- _THE PROBLEM_: Please write out the listing from the line containing "Click the tallest red volume bar near 2023-03" through the line containing "pos(1063,277)", swapping "Screen dimensions" for "Screen size" and leaving everything else unchanged.

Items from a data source
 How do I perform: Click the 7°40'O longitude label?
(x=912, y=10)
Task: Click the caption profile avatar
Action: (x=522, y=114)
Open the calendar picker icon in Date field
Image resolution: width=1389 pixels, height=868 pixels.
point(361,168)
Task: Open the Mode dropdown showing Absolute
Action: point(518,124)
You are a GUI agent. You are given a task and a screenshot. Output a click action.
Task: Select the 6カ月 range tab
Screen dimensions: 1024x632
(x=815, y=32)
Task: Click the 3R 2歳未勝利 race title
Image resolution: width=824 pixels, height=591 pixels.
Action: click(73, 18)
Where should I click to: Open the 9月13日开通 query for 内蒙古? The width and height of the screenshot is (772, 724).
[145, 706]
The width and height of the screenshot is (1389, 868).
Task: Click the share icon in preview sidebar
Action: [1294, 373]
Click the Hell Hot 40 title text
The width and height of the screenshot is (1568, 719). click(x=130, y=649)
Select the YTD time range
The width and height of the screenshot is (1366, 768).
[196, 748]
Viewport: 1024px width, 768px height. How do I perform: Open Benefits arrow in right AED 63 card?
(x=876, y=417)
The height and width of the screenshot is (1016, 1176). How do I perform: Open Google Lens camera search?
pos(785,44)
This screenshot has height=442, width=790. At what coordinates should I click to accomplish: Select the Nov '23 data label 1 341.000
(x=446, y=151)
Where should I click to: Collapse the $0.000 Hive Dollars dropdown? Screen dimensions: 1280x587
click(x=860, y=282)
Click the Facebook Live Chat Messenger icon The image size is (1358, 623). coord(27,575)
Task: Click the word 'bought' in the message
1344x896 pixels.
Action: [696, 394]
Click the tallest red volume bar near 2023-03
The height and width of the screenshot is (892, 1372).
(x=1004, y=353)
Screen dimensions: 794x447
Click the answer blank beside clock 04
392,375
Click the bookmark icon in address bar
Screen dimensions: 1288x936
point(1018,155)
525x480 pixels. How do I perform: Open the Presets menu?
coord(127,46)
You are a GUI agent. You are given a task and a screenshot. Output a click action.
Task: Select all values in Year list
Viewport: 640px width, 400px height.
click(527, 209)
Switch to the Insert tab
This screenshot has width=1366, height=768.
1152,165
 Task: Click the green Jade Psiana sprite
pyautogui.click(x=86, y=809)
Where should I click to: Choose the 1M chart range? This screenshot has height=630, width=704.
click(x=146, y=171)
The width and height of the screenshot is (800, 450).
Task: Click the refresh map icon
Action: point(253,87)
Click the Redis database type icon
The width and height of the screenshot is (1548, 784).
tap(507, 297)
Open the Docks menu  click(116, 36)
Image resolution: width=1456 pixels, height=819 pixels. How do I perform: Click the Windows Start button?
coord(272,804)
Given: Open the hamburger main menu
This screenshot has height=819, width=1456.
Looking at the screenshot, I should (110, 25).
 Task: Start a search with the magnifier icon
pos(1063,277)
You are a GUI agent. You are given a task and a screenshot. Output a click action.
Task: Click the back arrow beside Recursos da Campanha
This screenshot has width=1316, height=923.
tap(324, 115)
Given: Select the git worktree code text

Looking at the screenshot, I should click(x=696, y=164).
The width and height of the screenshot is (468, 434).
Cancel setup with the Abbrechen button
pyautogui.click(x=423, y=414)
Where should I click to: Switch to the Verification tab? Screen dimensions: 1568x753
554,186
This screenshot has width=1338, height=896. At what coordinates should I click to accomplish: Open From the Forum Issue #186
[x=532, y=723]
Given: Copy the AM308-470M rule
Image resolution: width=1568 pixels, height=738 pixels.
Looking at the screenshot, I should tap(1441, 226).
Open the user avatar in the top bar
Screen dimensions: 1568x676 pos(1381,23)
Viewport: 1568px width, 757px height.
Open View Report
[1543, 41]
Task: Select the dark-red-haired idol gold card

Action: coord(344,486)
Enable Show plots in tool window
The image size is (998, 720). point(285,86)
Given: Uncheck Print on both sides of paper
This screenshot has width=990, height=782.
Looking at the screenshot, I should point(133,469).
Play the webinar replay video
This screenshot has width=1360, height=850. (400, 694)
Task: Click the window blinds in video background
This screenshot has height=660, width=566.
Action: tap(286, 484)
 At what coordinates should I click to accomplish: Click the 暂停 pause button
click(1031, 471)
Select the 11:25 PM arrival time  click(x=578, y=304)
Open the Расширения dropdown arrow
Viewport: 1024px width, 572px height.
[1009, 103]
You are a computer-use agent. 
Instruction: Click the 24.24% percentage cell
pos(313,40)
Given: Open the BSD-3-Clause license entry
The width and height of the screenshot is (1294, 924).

- _EXERCISE OUTPUT_:
Click the tallest red volume bar near 2023-03
The height and width of the screenshot is (892, 1372).
(x=1004, y=353)
Screen size: 794x447
Click the answer blank beside clock 04
392,375
Click the bookmark icon in address bar
Screen size: 1288x936
point(1018,155)
525x480 pixels. How do I perform: Open the Presets menu?
coord(127,46)
You are a GUI agent. You are given a task and a screenshot. Output a click action.
Task: Select all values in Year list
Viewport: 640px width, 400px height.
click(527, 209)
Switch to the Insert tab
This screenshot has width=1366, height=768.
1152,165
 Task: Click the green Jade Psiana sprite
pyautogui.click(x=86, y=809)
Where should I click to: Choose the 1M chart range? This screenshot has height=630, width=704.
click(x=146, y=171)
The width and height of the screenshot is (800, 450).
Task: Click the refresh map icon
Action: point(253,87)
Click the Redis database type icon
The width and height of the screenshot is (1548, 784).
tap(507, 297)
Open the Docks menu  click(116, 36)
Image resolution: width=1456 pixels, height=819 pixels. How do I perform: Click the Windows Start button?
coord(272,804)
Given: Open the hamburger main menu
This screenshot has height=819, width=1456.
Looking at the screenshot, I should (110, 25).
 Task: Start a search with the magnifier icon
pos(1063,277)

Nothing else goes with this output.